Turning Data into a Key Enterprise Asset with a Governed Data Lake on AWS
By Scott Gidley, VP of Product at Zaloni
Data and analytics success relies on providing analysts and data end users with quick, easy access to accurate, quality data.
Enterprises need a high performing and cost-efficient data architecture that supports demand for data access, while providing the data governance and management capabilities required by IT.
Data management excellence, which is best achieved via a data lake on Amazon Web Services (AWS), captures and makes quality data available to analysts in a fast and cost-effective way.
Zaloni is an AWS Partner Network (APN) Advanced Technology Partner with the AWS Data & Analytics Competency. In this post, I will share Zaloni’s experience and best practices for building a data lake on AWS, including:
- Why we chose AWS
- How we architect data lakes on AWS
- Best practices for a successful data lake:
- Connecting more data sources
- Cataloging for accurate, trusted data
- Governing data for security and traceability
- Providing business users with self-service access
Leveraging the Zaloni Data Platform (ZDP), our data management, governance, and self-service software solution, we worked with TMX Group to build a data lake on AWS.
This served as the foundation for a wide array of new and future use cases, such as data monetization and market insights, and helped the company transform data into a key enterprise asset.
Building a Governed Data Lake on AWS
TMX Group is a Canadian financial services company that operates equities, fixed income, derivatives, and energy markets exchanges. They wanted to make data available to analysts and business users to serve use cases, such as monetizing data for revenue growth and providing 360-degree customer views to improve customer experience and uncover cross-sell and up-sell opportunities.
TMX group had a complex data environment with data sprawled across the organization. Facing challenges connecting and integrating their siloed data sources, TMX Group wanted to centralize, augment, and enrich data sets. TMX also wanted to provide enriched, trusted data to lines of business in a way that was governed and traceable through a self-service data catalog.
This would allow the company to provide broader on-demand accessibility, while ensuring data privacy and security to meet IT and industry regulations.
Enterprise-Wide Data Governance Through a Unified Data Platform
We helped TMX Group build an enterprise-wide data lake on AWS using the Zaloni Data Platform (ZDP), which provides centralized management, governance, and a self-service data catalog to accelerate data and reduce time to insight.
Instead of purchasing and integrating several products, TMX Group selected our platform because it provided the capabilities needed to build and manage their enterprise data lake on AWS through a single unified platform.

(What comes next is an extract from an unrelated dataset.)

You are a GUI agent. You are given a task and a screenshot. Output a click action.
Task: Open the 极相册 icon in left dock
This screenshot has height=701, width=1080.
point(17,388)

ZDP connects to any data source whether it’s on-premises or in the cloud, and ingests a variety of data types into the data lake. The data is cataloged and metadata is captured. Data is then profiled and classified to help automate the process of identifying sensitive or potentially not useful data.
At this point in the process, additional business and technical metadata may be added to enhance the catalog. Data can continue to be enriched or improved via data quality and data transformations as part of the data management phase.
Finally, data is available for consumption in ZDP through the data catalog, making it easy for analysts and end users to quickly find trusted data and provision that data to an analytics tool, business intelligence application, cloud data warehouse, or other destination.
For TMX Group, we used ZDP to accelerate the delivery of trusted, high value data and made it easy to share and use that data across the enterprise.
Figure 1 – Zaloni Data Platform (ZDP).
Why We Chose AWS
We recommended TMX Group use the AWS platform for their cloud-based data lake deployment because ZDP easily leverages native AWS components, including Amazon EMR, Amazon Simple Storage Solution (Amazon S3), and Amazon Elastic Compute Cloud (Amazon EC2) virtual servers.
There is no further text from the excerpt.